Sometimes, he wants to know what will happen if he pushes *this* button, prompting a harried save and a shriek that usually makes him giggle.
He even tries enticement. I can be the blue gingerbread man if I’ll just come play Candyland, he’ll promise. I can kick the soccer ball first if I’ll just come outside with him or I can play with Freddy and the tow truck if I’ll just play Little People.
Oh, how the magnitude of that little boy’s earnest desire makes me want to shelve my resolve and I cave more often than not. But then my deadlines start calling and there’s always another mortgage payment to make and almost Mojo can say Pilot Paula I’m up and back at my desk.
Why does this have to be so hard? This mom thing, I mean. Especially the part so many of us seem to struggle with – whether we should go out for work or stay home, and then so often even once we’ve made that choice, we wonder if we’re really spending enough of the right kind of time with our kids.
Mostly I think I made the right decision by leaving a full-time job with crazy hours to work from home so I can be with Mojo, not only for him but for me, too. Staying home without work wasn’t an option, but it was time for a change, and this allows me flexibility as well as some level of professional validation along with the all-important paycheck.
There are days though when I’m pulled in so many directions that I feel like I’m doing nothing well. I don’t even feel like I’m doing anything OK. Mojo is growing up so fast, and I feel like I’m missing everything, even though I’m right here with him.
So much of our focus in this house has been on work and trying to get pregnant that I just want to make up for some lost time. Everything on my agenda for the next week involves rest, recuperation, laughter and play, play, play. (I’ll be burying my head in the sand every time thoughts trickle in about the deadlines that will crash over me like tidal waves the day I return home.)

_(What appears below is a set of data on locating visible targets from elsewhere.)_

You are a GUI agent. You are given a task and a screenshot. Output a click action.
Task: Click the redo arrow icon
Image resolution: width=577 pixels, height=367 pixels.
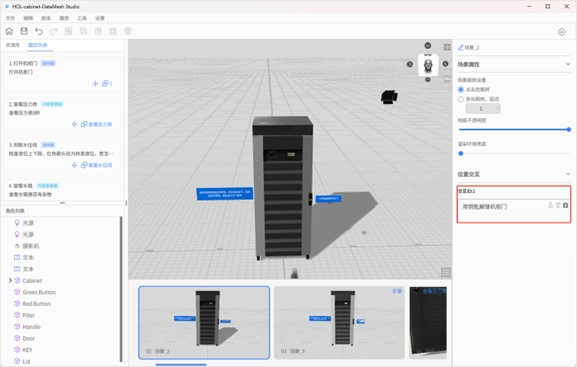(54, 31)
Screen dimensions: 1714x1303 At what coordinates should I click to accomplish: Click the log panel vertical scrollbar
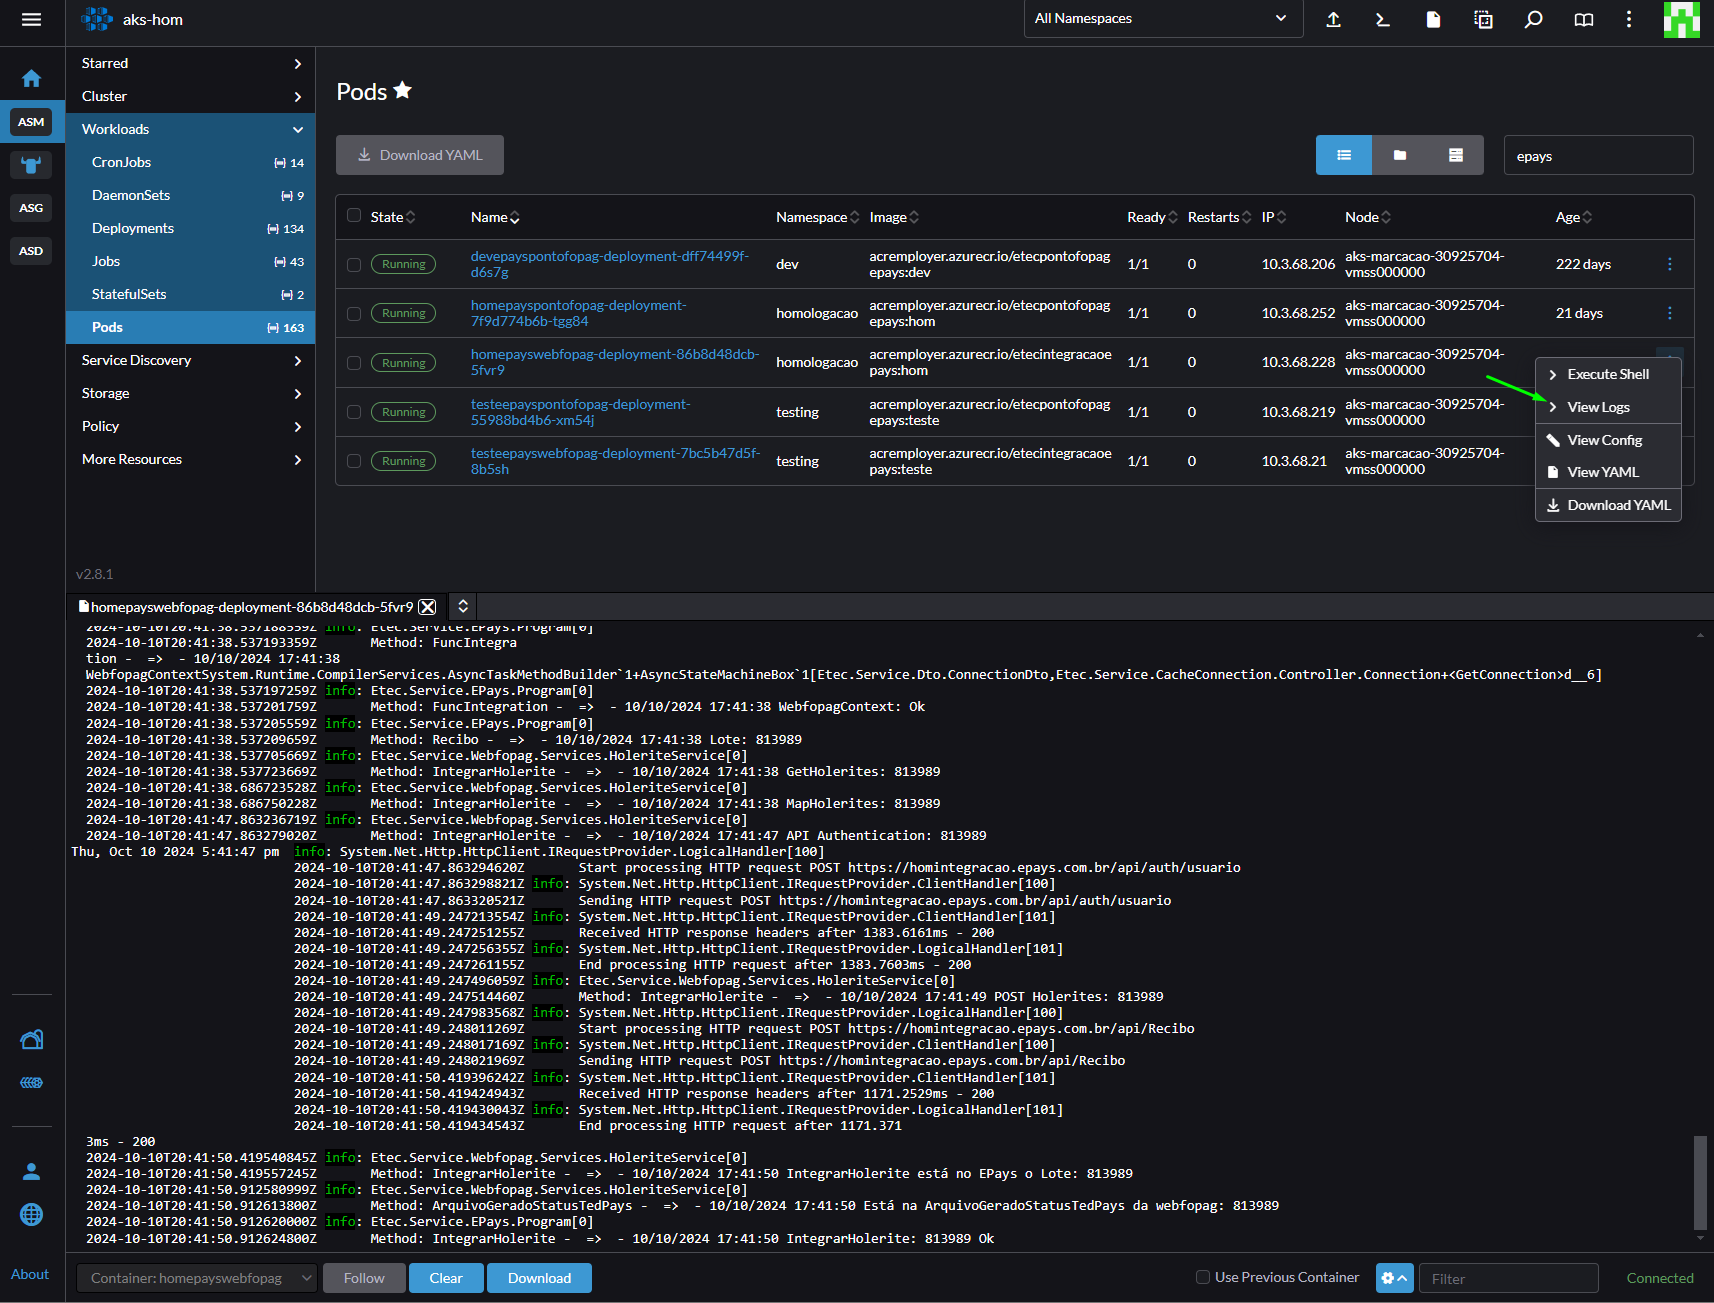click(1700, 1181)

We’ve started gathering our buckets and shovels, our flip flops and beach towels for our trip to the beach. We’ve talked about the ocean and all the mysterious creatures that live within its depths and Mojo has informed me that dolphins eat sharks, and definitely not the other way around. Why? Because sharks are mean. I guess that’s just his roundabout 3-year-old way of saying mean people bite … ? I can’t wait to hear more, especially in this brief time that I can spend just listening.